──────── Excerpt provided

Zerlasiran liver targeting subunit

Clinical data
- Other names: SLN360

Identifiers
- IUPAC name N-[(2R,3R,4R,5R,6R)-2-[4-[3-[2,2-bis[3-[4-[(2R,3R,4R,5R,6R)-3-acetamido-4,5-dihydroxy-6-(hydroxymethyl)oxan-2-yl]oxybutoxy-hydroxyphosphinothioyl]oxypropoxymethyl]-3-[6-[[(2R,3R,4R,5R)-5-(4-amino-2-oxopyrimidin-1-yl)-3-hydroxy-4-methoxyoxolan-2-yl]methoxy-hydroxyphosphinothioyl]oxyhexoxy]propoxy]propoxy-hydroxyphosphinothioyl]oxybutoxy]-4,5-dihydroxy-6-(hydroxymethyl)oxan-3-yl]acetamide;
- UNII: VTF9MMJ8CN;

Chemical and physical data
- Formula: C_{66}H_{122}N_{6}O_{38}P_{4}S_{4}
- Molar mass: 1859.84 g·mol^{−1}

= Zerlasiran =

Zerlasiran is an investigational new drug that is being evaluated to treat atherosclerotic cardiovascular disease. It is small interfering RNA (siRNA) drug candidate designed to reduce levels of lipoprotein(a).

────────────────
──────── Information shown

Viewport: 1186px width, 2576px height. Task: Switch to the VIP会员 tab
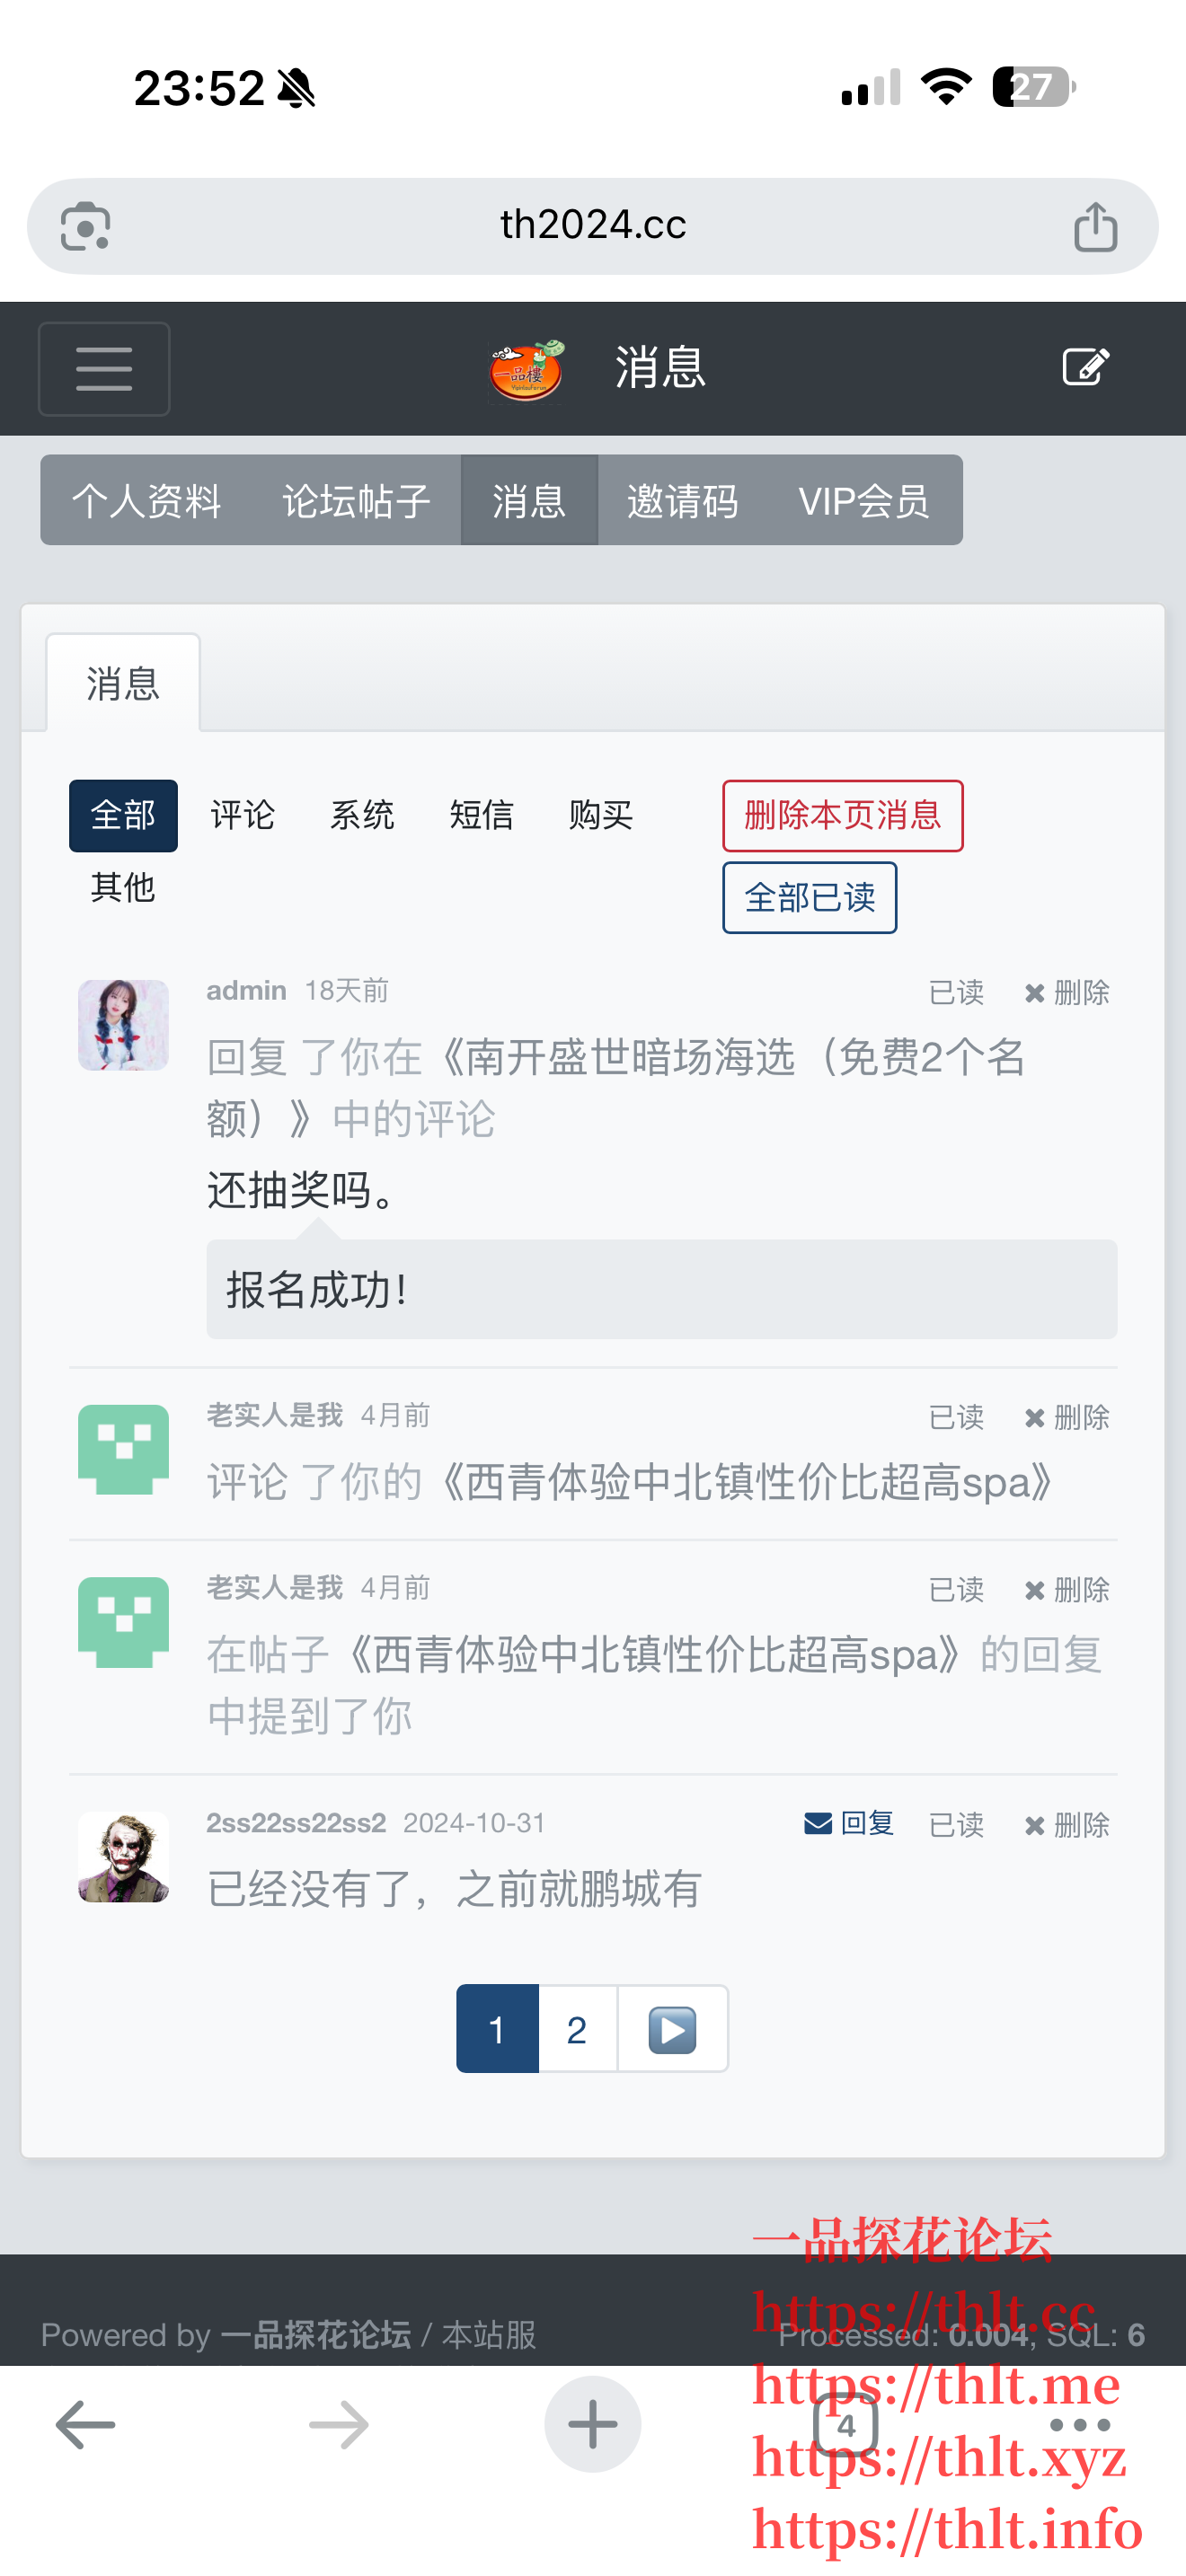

────────────────
──────── Information shown

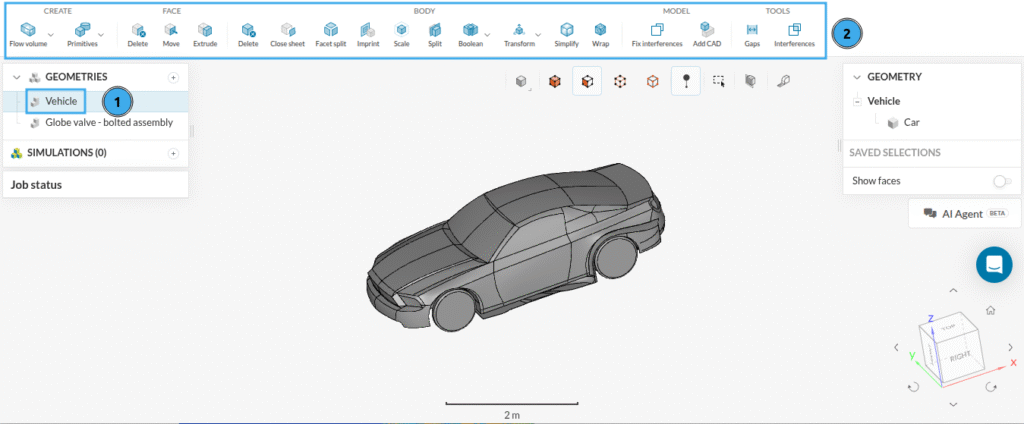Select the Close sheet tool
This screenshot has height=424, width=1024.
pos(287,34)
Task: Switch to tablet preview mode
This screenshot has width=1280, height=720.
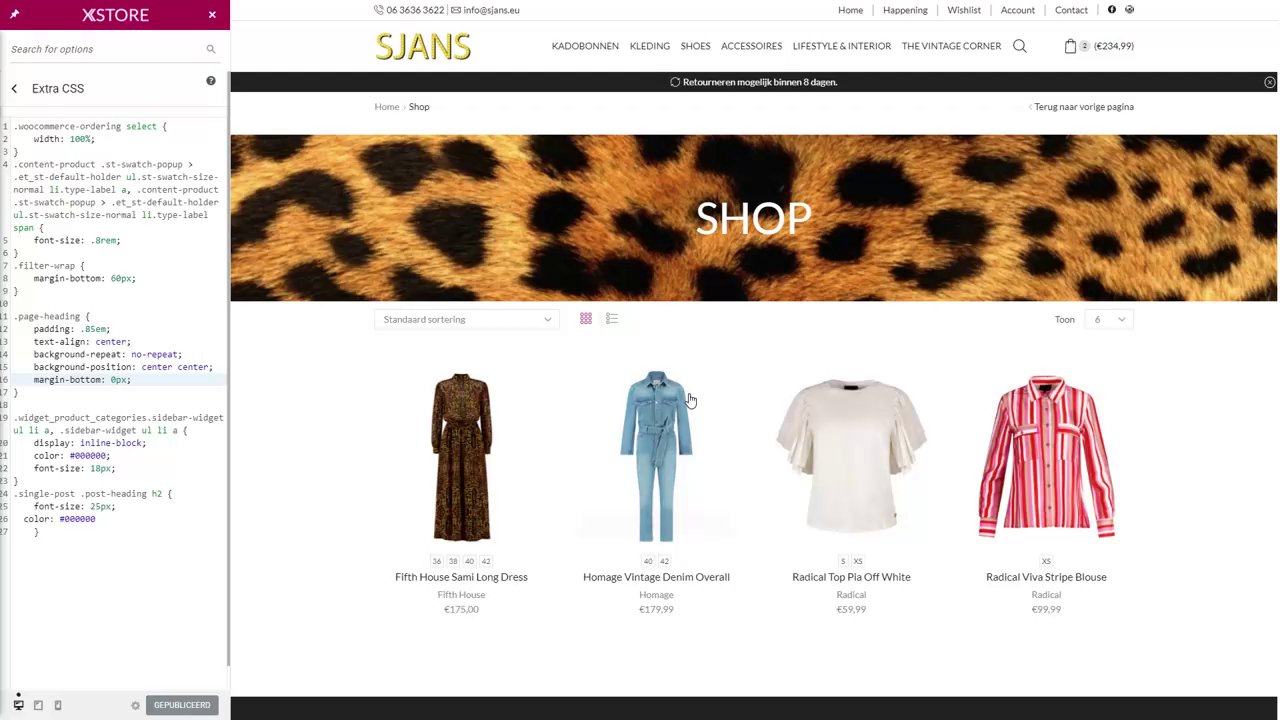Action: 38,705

────────────────
──────── Information shown

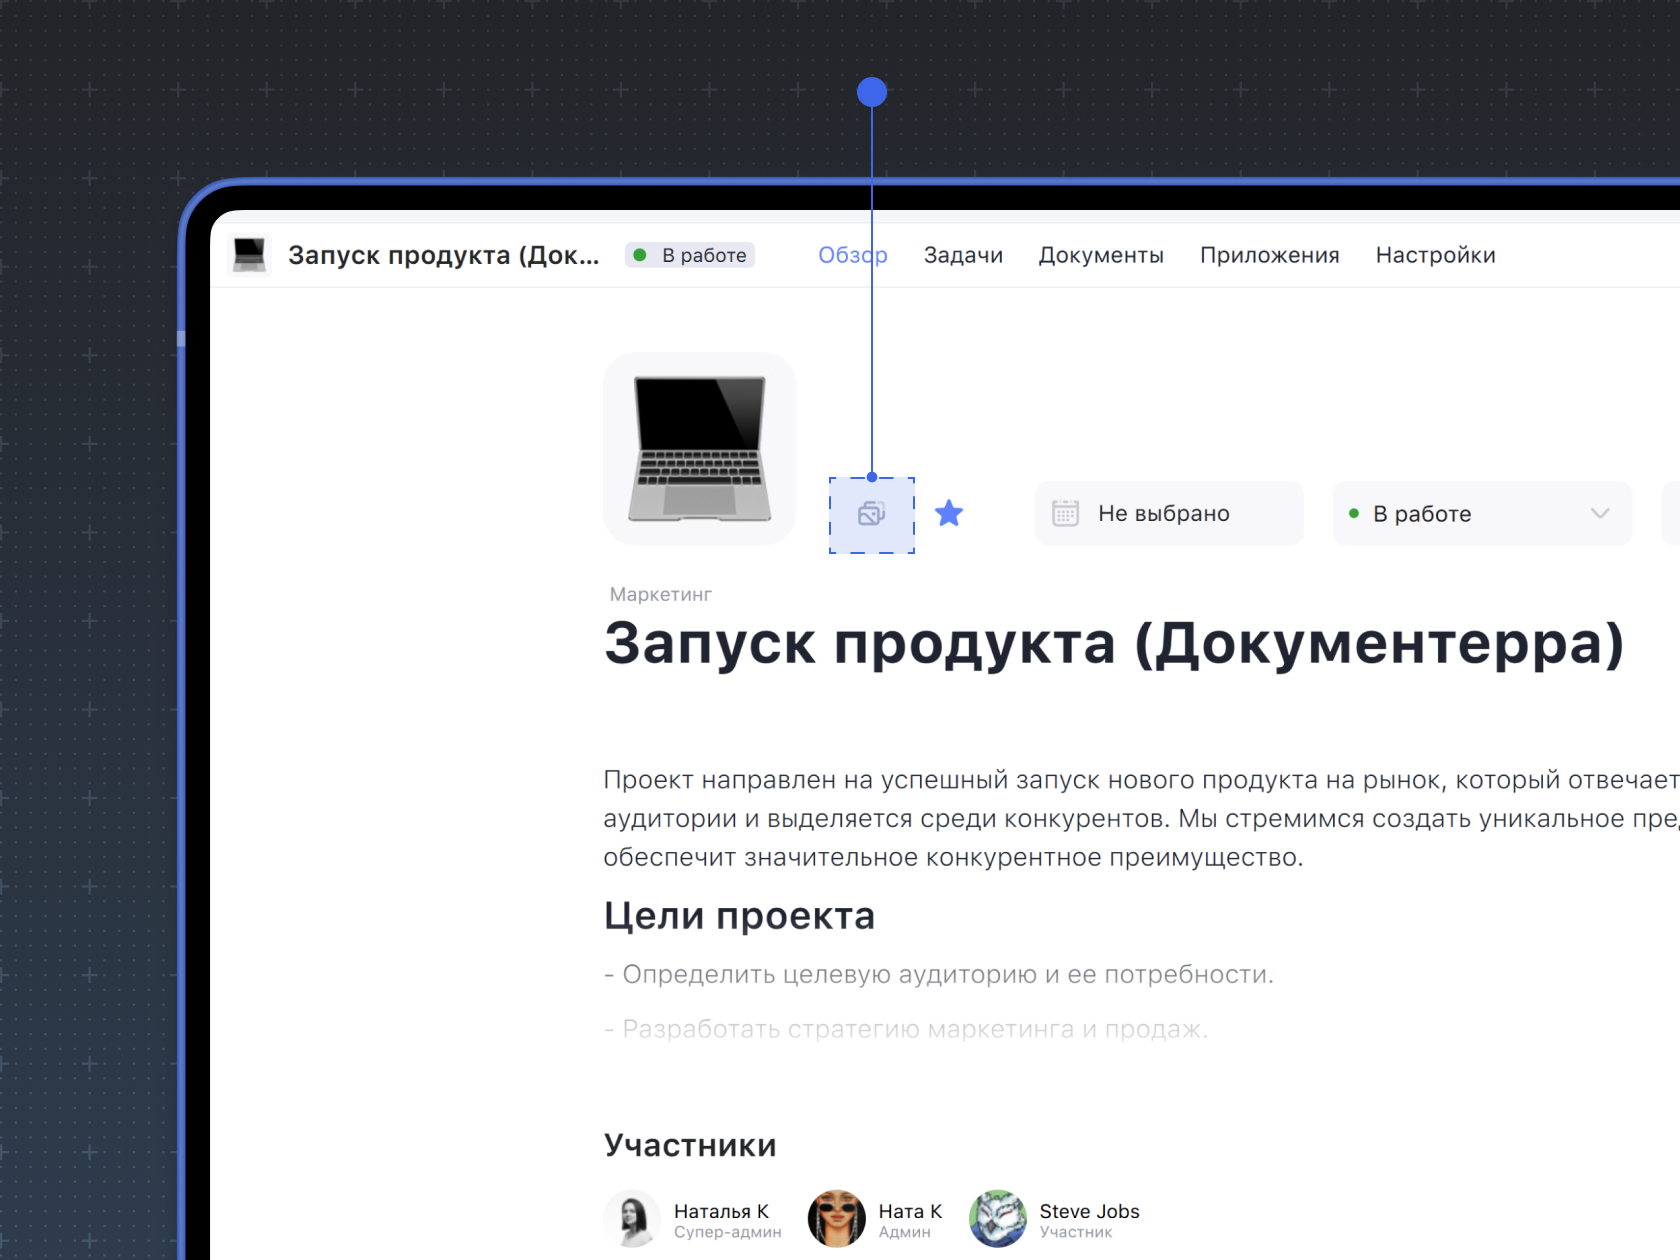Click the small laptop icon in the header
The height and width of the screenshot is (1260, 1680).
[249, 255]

────────────────

Assignment 1: In the zerlasiran text, rewrite the passage from "Clinical data" up to and including "levels of lipoprotein(a).", substituting "experimental" for "investigational".
Assignment 2:
Answer these questions about the zerlasiran text:
(a) What other name is listed for zerlasiran?
(b) What is its molar mass?
(c) Levels of what is the drug candidate designed to reduce?

Exercise response 1:
Clinical data
- Other names: SLN360

Identifiers
- IUPAC name N-[(2R,3R,4R,5R,6R)-2-[4-[3-[2,2-bis[3-[4-[(2R,3R,4R,5R,6R)-3-acetamido-4,5-dihydroxy-6-(hydroxymethyl)oxan-2-yl]oxybutoxy-hydroxyphosphinothioyl]oxypropoxymethyl]-3-[6-[[(2R,3R,4R,5R)-5-(4-amino-2-oxopyrimidin-1-yl)-3-hydroxy-4-methoxyoxolan-2-yl]methoxy-hydroxyphosphinothioyl]oxyhexoxy]propoxy]propoxy-hydroxyphosphinothioyl]oxybutoxy]-4,5-dihydroxy-6-(hydroxymethyl)oxan-3-yl]acetamide;
- UNII: VTF9MMJ8CN;

Chemical and physical data
- Formula: C_{66}H_{122}N_{6}O_{38}P_{4}S_{4}
- Molar mass: 1859.84 g·mol^{−1}

= Zerlasiran =

Zerlasiran is an experimental new drug that is being evaluated to treat atherosclerotic cardiovascular disease. It is small interfering RNA (siRNA) drug candidate designed to reduce levels of lipoprotein(a).

Exercise response 2:
(a) SLN360
(b) 1859.84 g·mol^{−1}
(c) Lipoprotein(a)